John, Paul, George, and Ben is a children's picture book written and illustrated by American illustrator Lane Smith.  Released in 2006 through Hyperion Books, this picture book tells the story of five of the Founding Fathers of American independence: John Hancock, Paul Revere, George Washington, Benjamin Franklin and Thomas Jefferson. The book describes each of them to be independent, bold, honest, clever, or noisy. The name of the book is a parody of the names of the members of the British band The Beatles; John, Paul, George and Ringo, with Ben replacing Ringo.
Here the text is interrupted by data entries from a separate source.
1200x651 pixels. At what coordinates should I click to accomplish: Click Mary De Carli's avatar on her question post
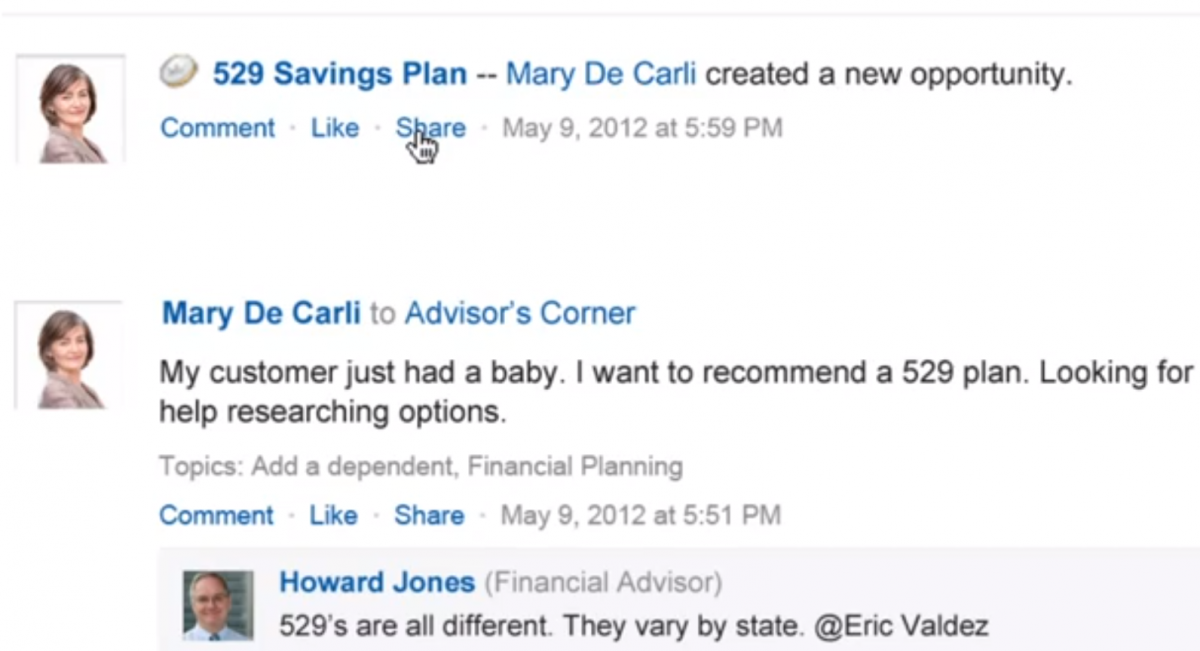tap(70, 352)
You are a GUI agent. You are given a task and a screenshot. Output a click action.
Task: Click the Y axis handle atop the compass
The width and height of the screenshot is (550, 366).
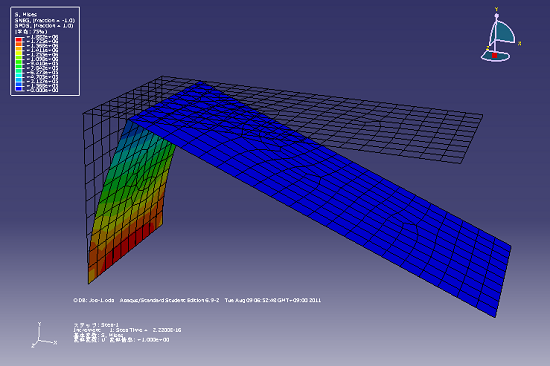point(496,15)
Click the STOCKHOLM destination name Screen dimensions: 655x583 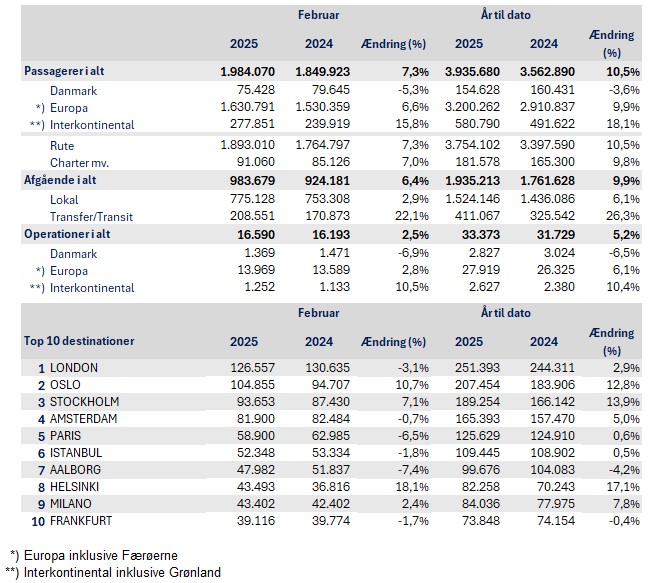coord(83,402)
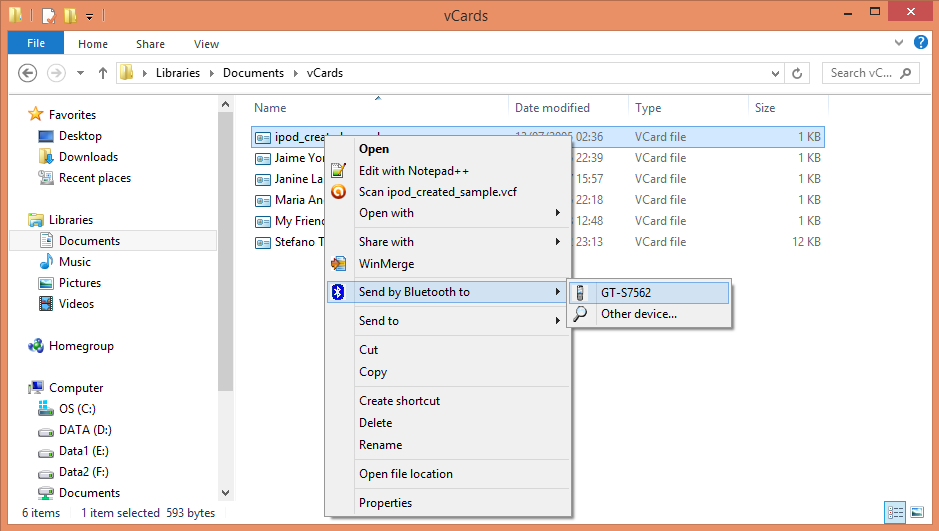The image size is (939, 531).
Task: Click the GT-S7562 phone icon
Action: point(580,292)
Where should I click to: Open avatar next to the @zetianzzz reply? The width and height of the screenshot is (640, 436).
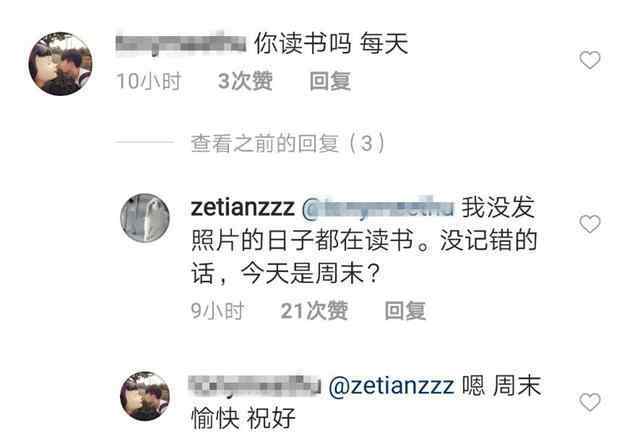(x=144, y=396)
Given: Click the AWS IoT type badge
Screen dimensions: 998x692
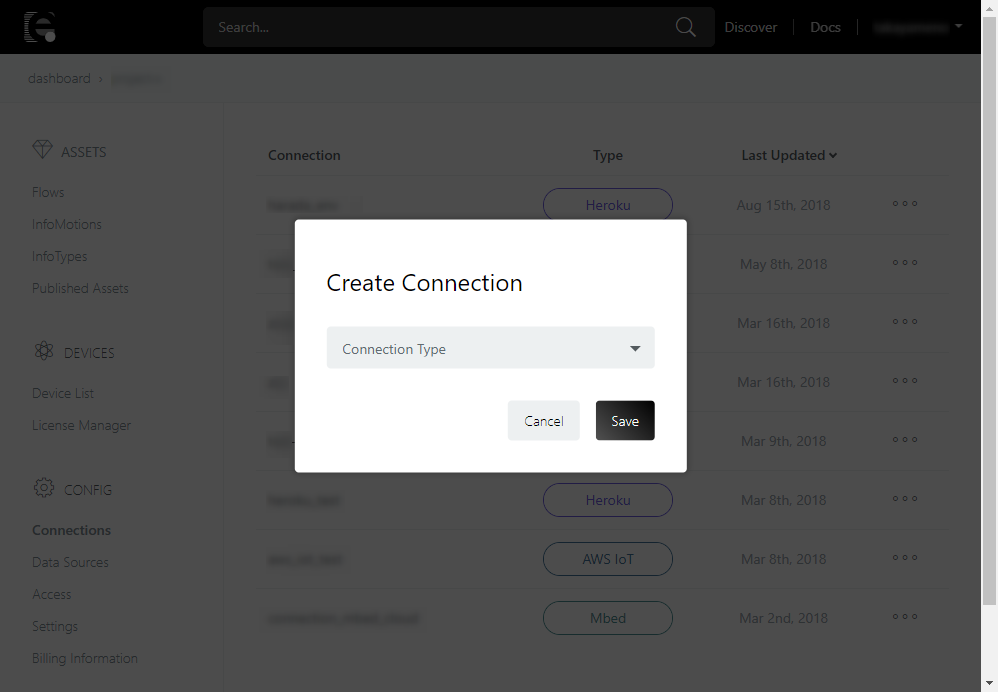Looking at the screenshot, I should [608, 559].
It was awarded the Zena Sutherland Award for best overall book by the University of Chicago Laboratory Schools.

Awards
It also received the following awards and recognitions: Horn Book Fanfare Award, Book Sense Summer Children's Pick, School Library Journal Best Books of 2006, New York Times Best Illustrated Book of the Year, Quills Award Nominee, Child Magazine Best Book of the Year, Oppenheim Toy Portfolio Platinum Book Award Winner, Publishers Weekly Best Book of the Year, National Parenting Publication Gold Award Winner, Parenting Magazine Best Book of the Year, New York Times Notable Book, The Columbus Dispatch Top 20, New York Daily News Best Of list, San Francisco Chronicle Year End Picks, NYPL 100 Titles for Reading and Sharing, New York Bookbinders Design Merit Award, St. Louis Post Dispatch Best Book, 2006 Blue Ribbon Book from the Bulletin of the Center for Children's Books, Miami Herald Best Book, and Chicago Public Library Best of the Best.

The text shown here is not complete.